§ **Assignment**
Skipping all pictures, please restate word for word the lines from the one that contains "You are a GUI" through the last line of the entries.

====== Records for the task

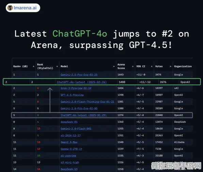The height and width of the screenshot is (172, 203).
Task: Sort by Arena Score column arrow
Action: [133, 66]
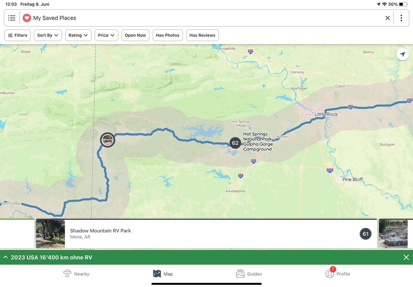
Task: Open the three-dot more options menu
Action: 401,18
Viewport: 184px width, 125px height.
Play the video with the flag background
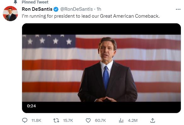[x=101, y=68]
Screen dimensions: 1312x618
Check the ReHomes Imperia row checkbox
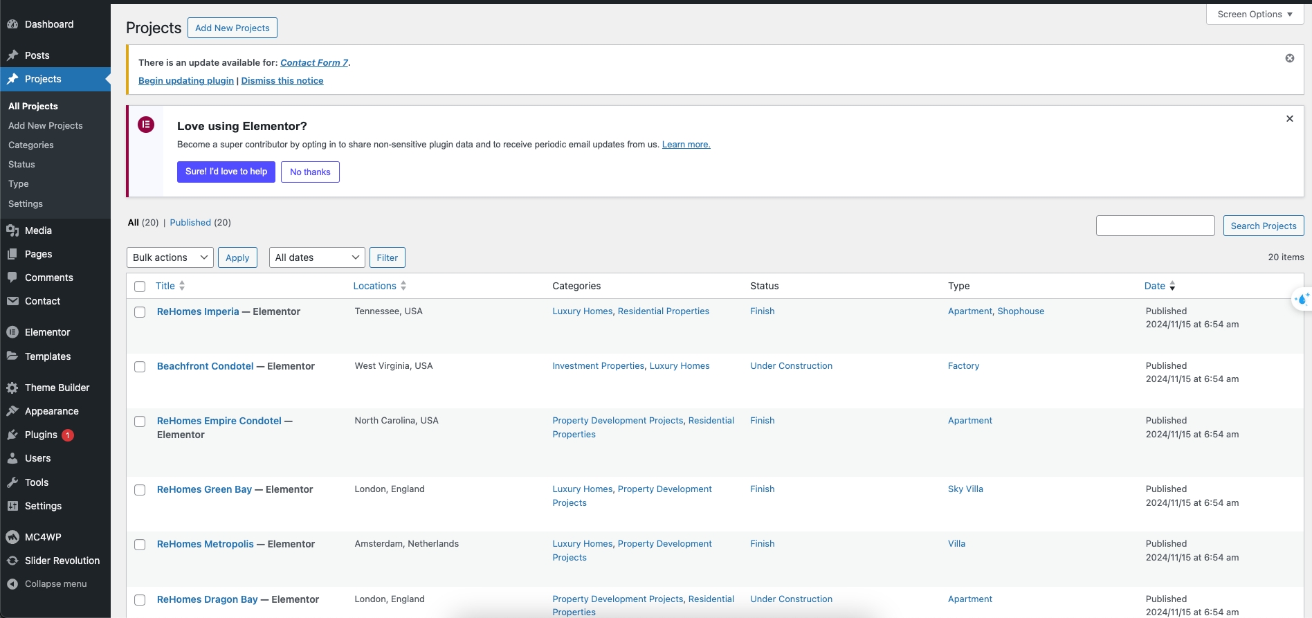[140, 312]
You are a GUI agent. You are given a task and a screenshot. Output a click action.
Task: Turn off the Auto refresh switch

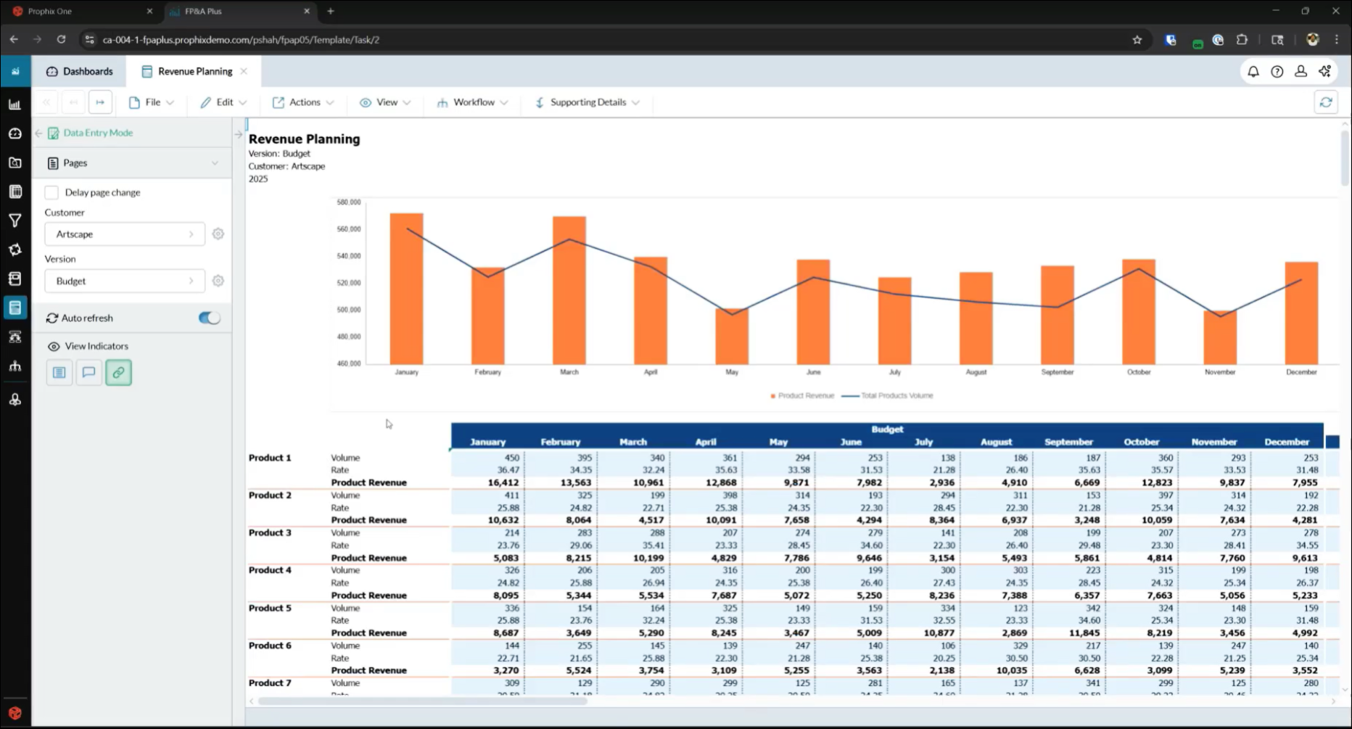click(209, 318)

============

§ **Exercise response**
You are a GUI agent. You are given a task and a screenshot. Output a click action.
Task: Turn off the Auto refresh switch

click(209, 318)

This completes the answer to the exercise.